Interestingly, this second group may or may not also be a part of (1A) but rarely a part of (1B). Those of us familiar with the regulated side of currency trading are on both sides of the Own vs Sell infrastructure argument, often at the same time, whereas those on what I call the “social crypto” ship, those equally relevant influencers, are adamantly and rabidly on the side of Crypto Independence until the bloodless revolution takes over the world’s economic infrastructure.

Today, I read what is going to become the Nub of the entire argument on the regulated side of the coin. I post it here because it is both short, and relevant, from The Bitcoin News:

https://thebitcoinnews.com/op-ed-lobbying-efforts-promote-the-blockchain-industry-around-the-world/

This is how every industry has gotten their foothold of legitimacy in every door they’ve ever wished to plant their flag in. They send their best and brightest to their responsible legislators, and they schmooze, pay off the “right” people, promise protections to the general public via self-regulation, and promise great improvements to the population’s (and the government’s “coffers”) largesse.
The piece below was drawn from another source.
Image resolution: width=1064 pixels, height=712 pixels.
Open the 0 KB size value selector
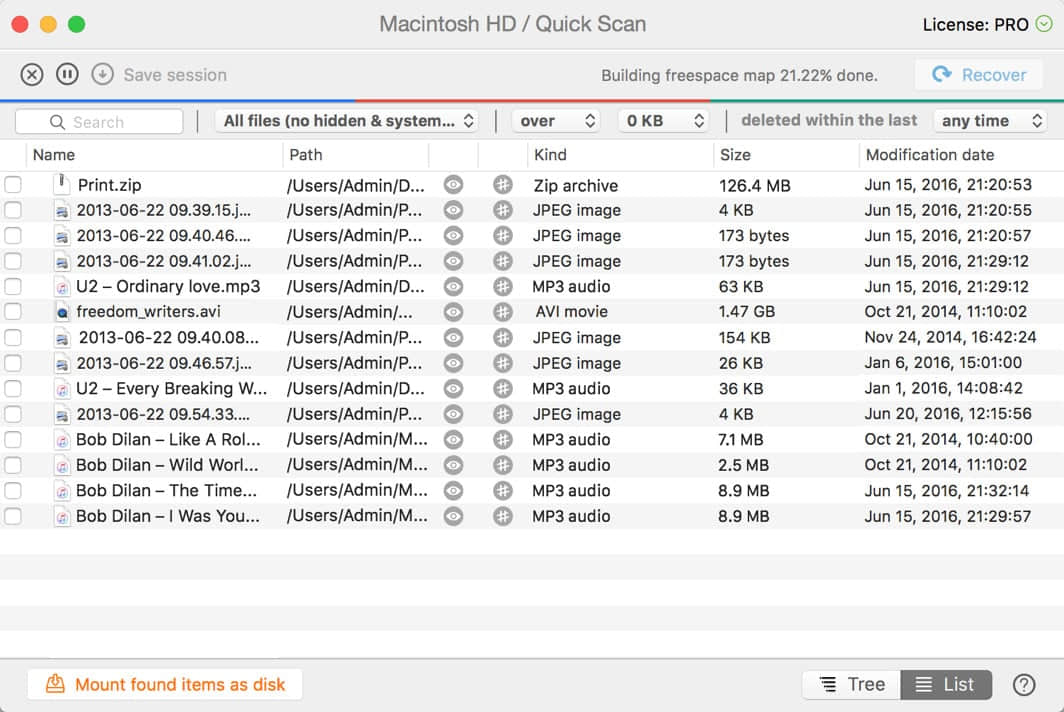(x=663, y=121)
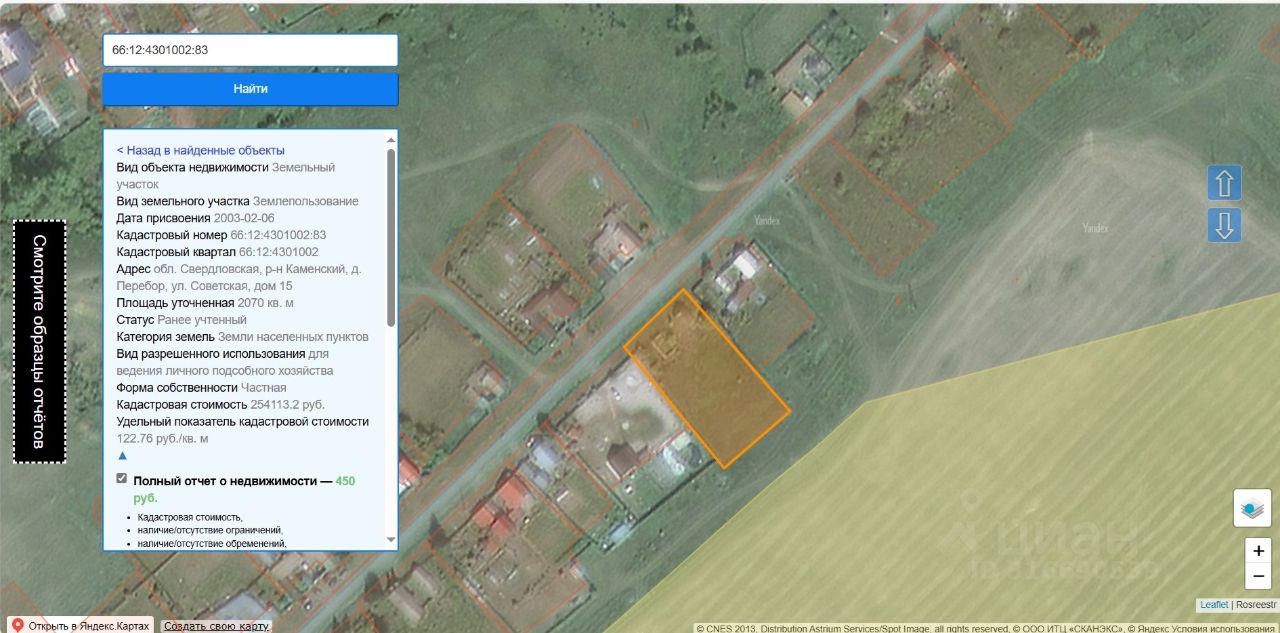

This is how THE road was figuratively paved, the one that founded both Wall and LaSalle Streets in the US, the cornerstones of regulated finance for over a century.

Furthermore, this is no less precisely how Crypto will succeed in its lofty goal of taking over the entire spectrum of finance, globally. It’s not enough to impress the powers-that-be with its market cap or technological wizardry. The truly innovative and creative crypto types will need to pay to play, surely, but the entire ecology of fintech-crypto must play the long game: I would suggest by taking care of its own business on the regulated side and making damn sure the retail investing and trading crowds are protected in an increasingly complex digital world.

YO! Creators and Groundbreakers: TRUST will be the key. Not merely the “trust” built into the blockchain infrastructure that makes it so promising. Here is your truth: not a single individual buying the first Crypto ETF, or opening a $5K digital wallet account, or placing Bitcoin in their IRA are going to read Satoshi abstracts or read up on Blockchain Consensus Protocols, or even memorize more than a half-dozen altcoin names and representations.

Deciding which side of this fence you reside on is only a small part of the battle going forward. This development will literally take Hillary’s entire Village to make all this a success. The pot of crypto gold at the end of the Rainbow is filled with a ton of regulation on top of all those billions in market capitalization.

At the View from LaSalle Street, we’re going to keep the metaphors flying: examining this crypto road, how it is to be paved, and exactly who are the builders, inventors, fakers and frauds.